I hope Mollie can intervene to expose what is going on and educate the ignorant but I am betting that more of this is down the road. . . What about YOU?

4 comments:

Janis Williams said...

Poor Mollie, and all orthodox (no capital "0") Christians. We have to feel like the teacher in Charlie Brown. We try to correct journalistic ignorance, but all they hear is, "Waa, waa, waa, waa, waa...."

Ted Badje said...

1 Corinthians 1:18

Anonymous said...


It is not about journalism.

It is propaganda and exercise of power a la Nietzsche.

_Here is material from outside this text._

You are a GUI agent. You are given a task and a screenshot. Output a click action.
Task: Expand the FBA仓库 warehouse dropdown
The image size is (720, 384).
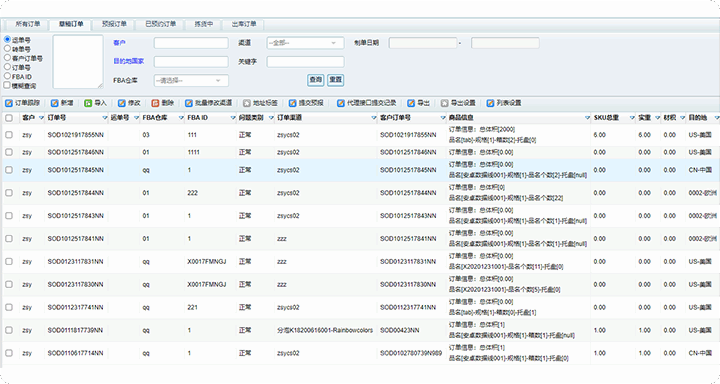click(x=191, y=81)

It is about humiliating people.



“In my study of communist societies, I came to the conclusion that the purpose of communist propaganda was not to persuade or convince, not to inform, but to humiliate; and therefore, the less it corresponded to reality the better. When people are forced to remain silent when they are being told the most obvious lies, or even worse when they are forced to repeat the lies themselves, they lose once and for all their sense of probity. To assent to obvious lies is...in some small way to become evil oneself. One's standing to resist anything is thus eroded, and even destroyed. A society of emasculated liars is easy to control. I think if you examine political correctness, it has the same effect and is intended to.”

― Theodore Dalrymple

Carl Vehse said...

The Get Religion motto, "The press... just doesn't get religion," comes from the complete statement, “On the national level, the press is one of the most secular institutions in American society. It just doesn’t get religion or any idea that flows from religious conviction. The press is not necessarily contemptuous of serious religion. It’s just uncomprehending,” by CNN "journalist" William Schneider.

The press is part of the fifth-column media for which journalism has as much relevance as alchemy has to chemistry... or indulgences has to Lutherans.